Le restaurant de l'Atomium est à vendre

©BELGA

Le restaurant situé au sommet de l’Atomium, exploité par la société Belgium Taste, est à vendre. L’établissement ne se relève pas des attentats de Bruxelles. Et d’un contrôle fiscal.

Encore une mauvaise nouvelle pour le secteur horeca bruxellois. Il y a peu, Belgium Taste, la société qui exploite le restaurant de l’Atomium ainsi que le snack au pied de l’édifice, vient de se mettre à l’abri de ses créanciers par le biais d’une procédure en réorganisation judiciaire (PRJ) introduite devant le tribunal de l’entreprise francophone de Bruxelles. Renseignements pris, il s’agit de la troisième PRJ introduite par l’établissement en sept ans de temps, et cette fois-ci, elle vise le transfert des activités. Pour le dire autrement, le restaurant qui occupe la dernière boule de l’Atomium est à vendre. Nicholas Ouchinsky, l’avocat de Belgium Taste, nous a confirmé l’information.

Malchance

A priori, il s’agit de la troisième PRJ introduite par Belgium Taste. Cette société, créée en 2006, a d’abord fonctionné fort correctement, ce qui a permis à Alexandre Masson, aux fourneaux, de développer une belle activité traiteur, essentiellement destinée à l’organisation d’événements dans l’une des boules de l’Atomium. Deux ans plus tard, en 2008, la crise économique aurait pu avoir raison des activités de Belgium Taste. Le chiffre d’affaires s’est tassé et les activités catering ont pris un sérieux coup dans l’aile, nous a expliqué Nicholas Ouchinsky, le tout nécessitant l’introduction de la première PRJ. Selon le plan homologué à l’époque, un bâtiment appartenant à Alexandre Masson devait être vendu, mais l’État est intervenu dans la danse, prenant une hypothèque sur l’immeuble en question.

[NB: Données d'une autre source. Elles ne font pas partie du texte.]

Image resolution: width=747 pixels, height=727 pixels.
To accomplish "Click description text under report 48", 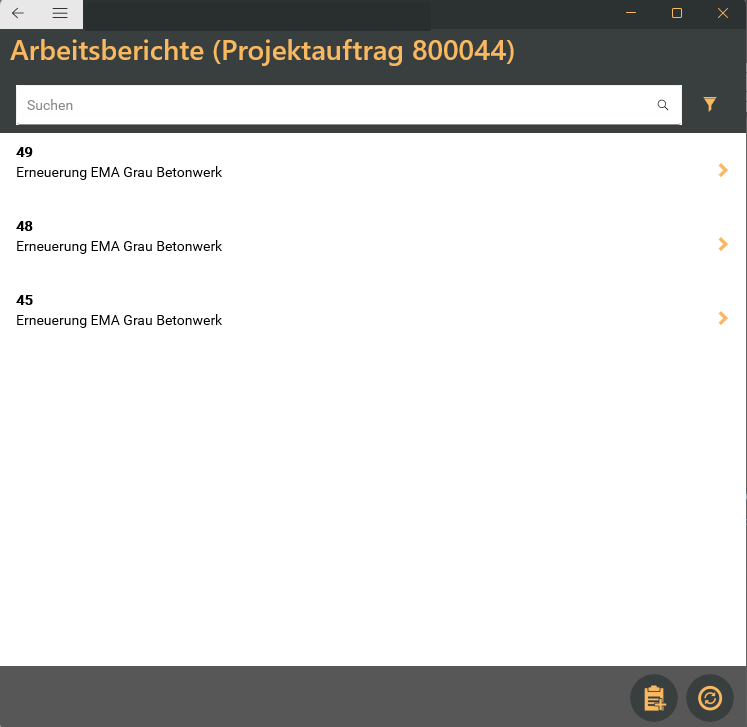I will [x=119, y=246].
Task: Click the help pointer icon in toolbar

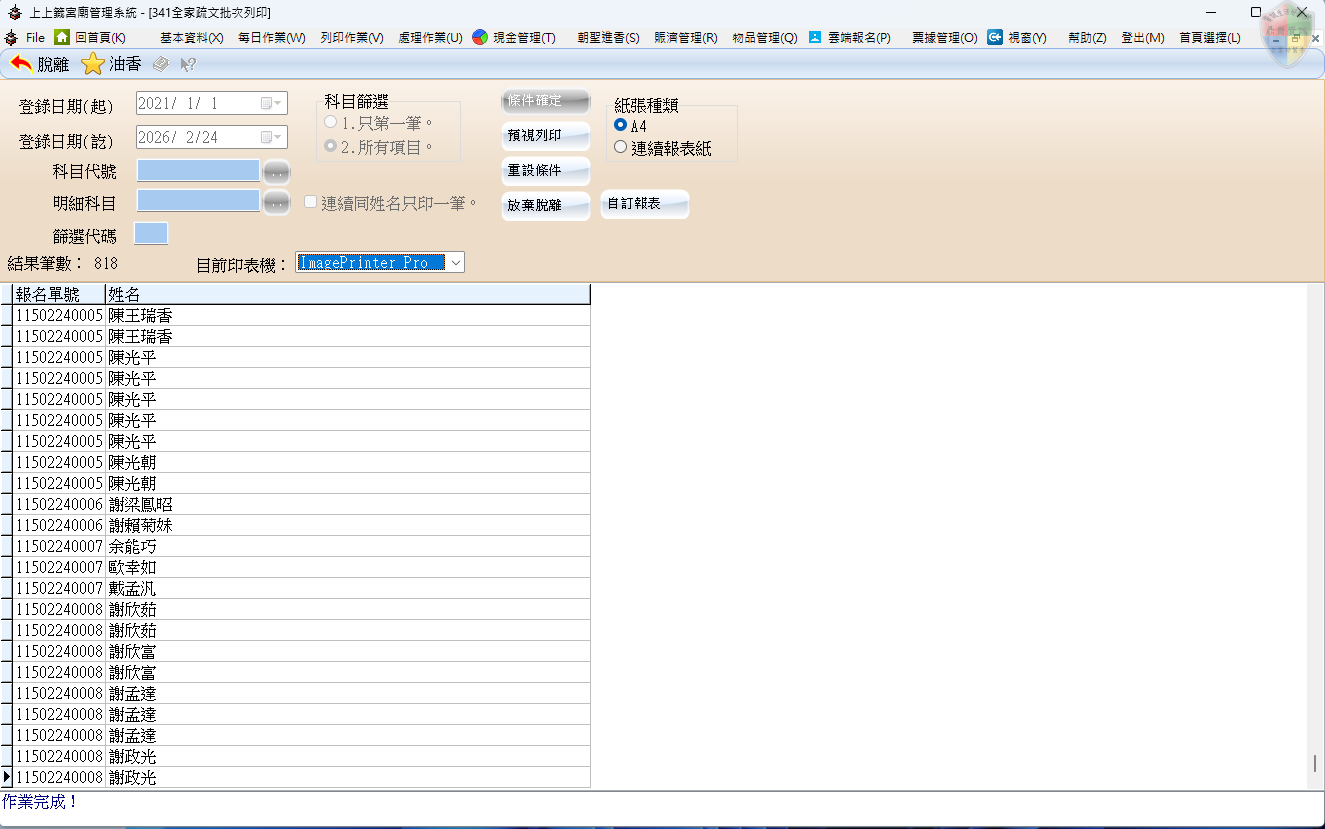Action: pyautogui.click(x=187, y=64)
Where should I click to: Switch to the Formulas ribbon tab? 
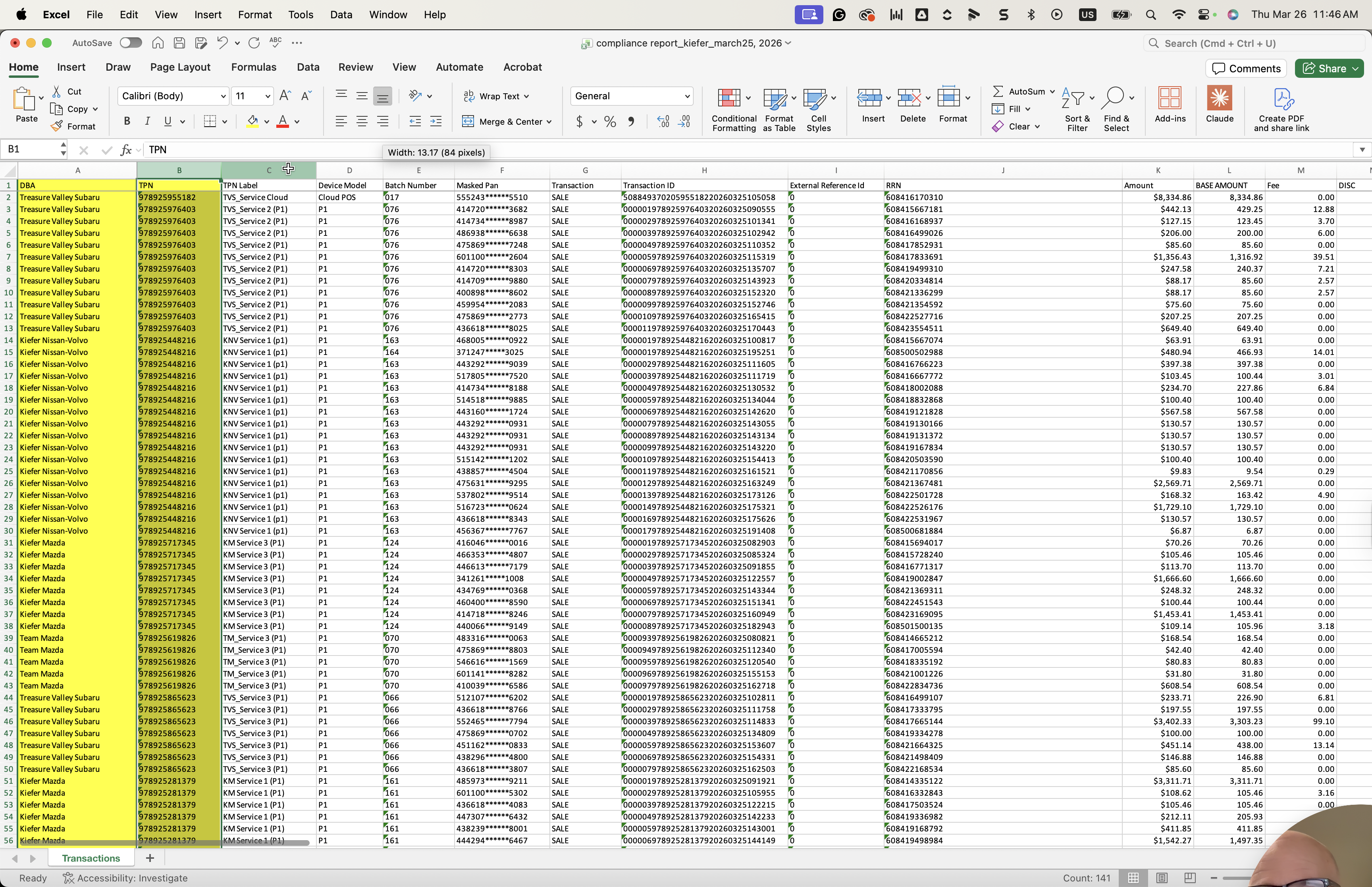click(x=254, y=67)
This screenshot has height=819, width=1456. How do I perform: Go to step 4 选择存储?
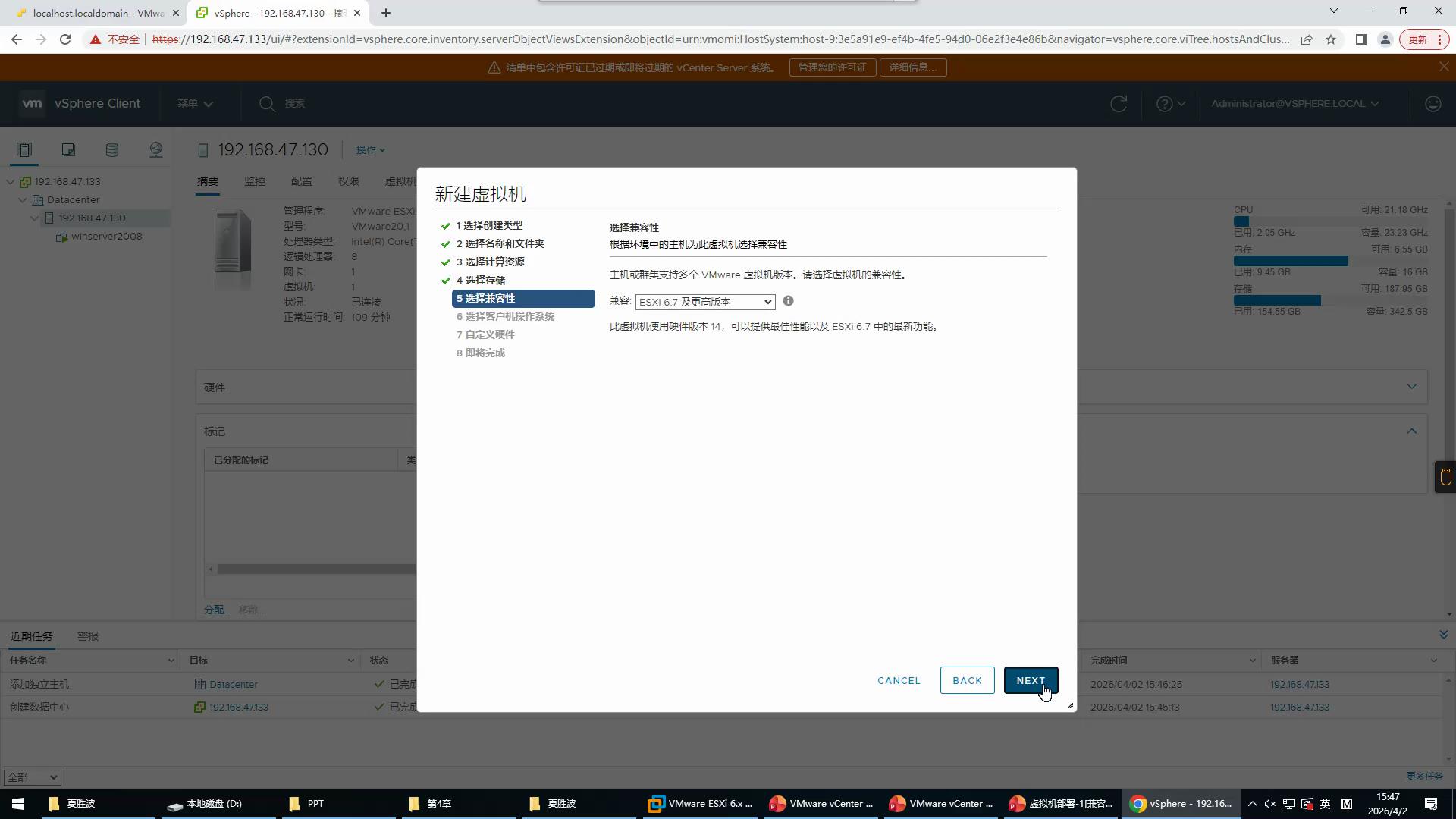coord(481,280)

On vous passe les détails, mais l’avocat de la société avait bataillé ferme pour s’opposer à cette hypothèque, remontant jusqu’à la Cour Constitutionnelle qui devait lui donner raison quatre plus tard, en 2016. Entre-temps, la première PRJ avait été financée sur fonds propres. 

Des intempéries, des pannes à répétition de l’ascenseur de l’Atomium et les attentats de Paris puis de Bruxelles auront raison du nouvel élan à peine retrouvé. L’établissement a, une nouvelle fois, dû se mettre à l’abri de ses créanciers, par le biais de la PRJ dont le plan fut homologué en mars 2017.

À ce moment, le fisc a décidé d’exercer un contrôle fiscal sur la société, une opération qui débouchera sur un sérieux redressement, actuellement contesté en justice. En attendant, il fallait sortir de cette ornière et tenter de sauver ce qui pouvait l’être pour cet établissement qui emploie encore 25 personnes. Vu les délais trop courts entre les PRJ, il n’était plus possible d’en introduire une nouvelle, sauf si cette dernière avait pour but le transfert des activités. "Ce qui est frustrant, c’est qu’aujourd’hui, le restaurant fonctionne plutôt bien et il fait vivre 25 personnes depuis de nombreuses années. Je ne veux pas jeter l’éponge trop vite", nous a expliqué Alexandre Masson, toujours aux fourneaux.

En attendant, ce lieu hautement apprécié des touristes de passage dans la capitale, est à vendre. Avis aux amateurs. A savoir, il reste ouvert.